I love coding. I started on an Apple IIe when I was 11. My brothers and I worked for years coding various games - I still have some of my old game notebooks. In college, I studied computer science and loved every minute of it. I got a masters degree from Carnegie Mellon in CS, but that wasn't enough, I was still working on my games on the side. After college, I landed a number of interesting jobs including one working at Apple. I was a senior developer in the Siri Advanced Development Group, but I just couldn't keep the game ideas out of my head.

I Lived In a Van to Save Money So I Could Make Simile.

One idea, in particular, kept resurfacing. I just had to pursue it. To save money for the project, I moved my family to Idaho (because of the cheaper cost of living), and commuted to California weekly, where I continued to work. In California, I lived in a van. After almost a year of this arrangement, I had enough money saved to start the project.

There's a technique in art called the "Grid Method". It was used in ancient times by the Egyptians. Leonardo Da Vinci, Vincent Van Gogh, and M.C. Escher also used it, and it is still used by painters and taught in art schools today.

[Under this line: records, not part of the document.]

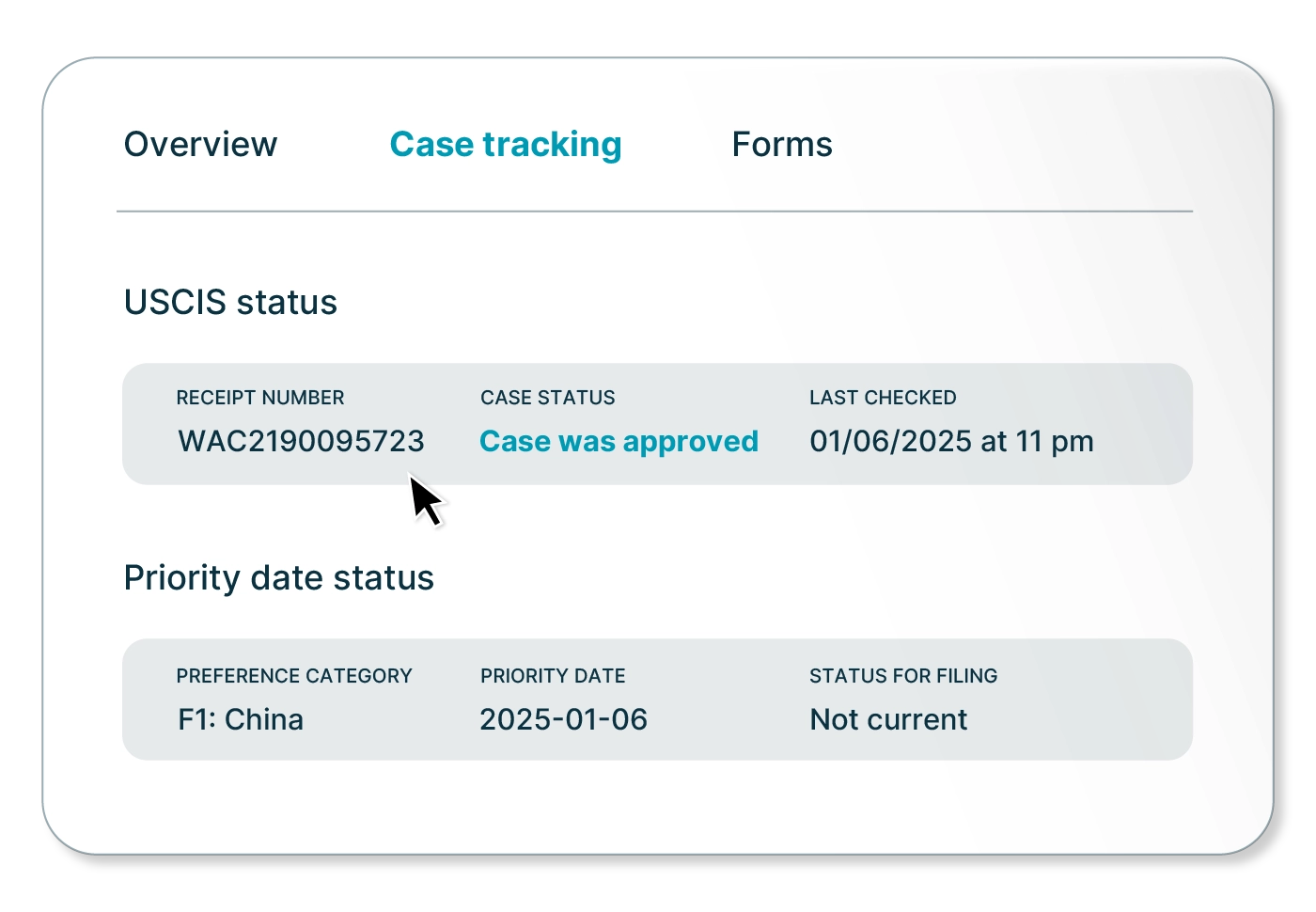This screenshot has width=1316, height=912.
Task: Click the RECEIPT NUMBER column label
Action: [260, 398]
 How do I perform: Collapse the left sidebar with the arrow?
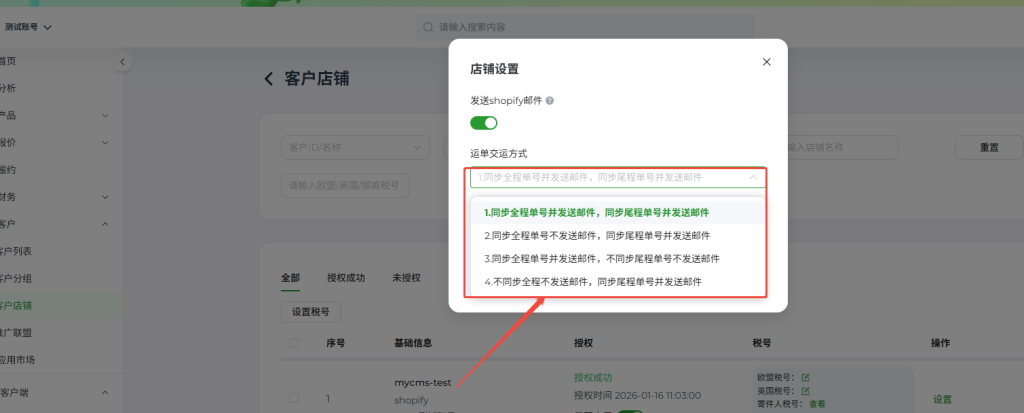pos(123,62)
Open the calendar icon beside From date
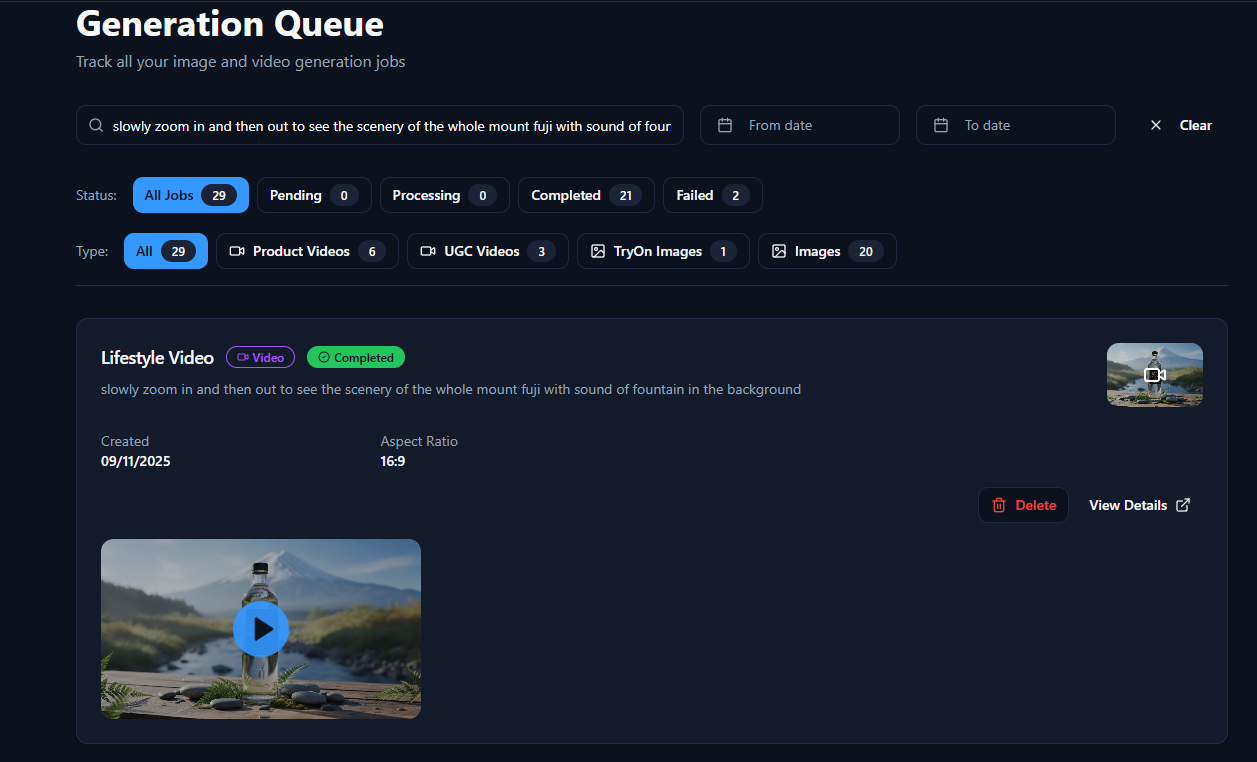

To my knowledge, no-one had used it in an app. Additionally, rhythm games like "Donkey Konga", "Guitar Hero", and "Rock Band" had shown the power in both inspiring and teaching music creation using a game, but again I know of no equivalent games for making art. My idea was to combine both of these concepts and create a game like no other — one that can help you to draw beautiful works of art. Simile was born.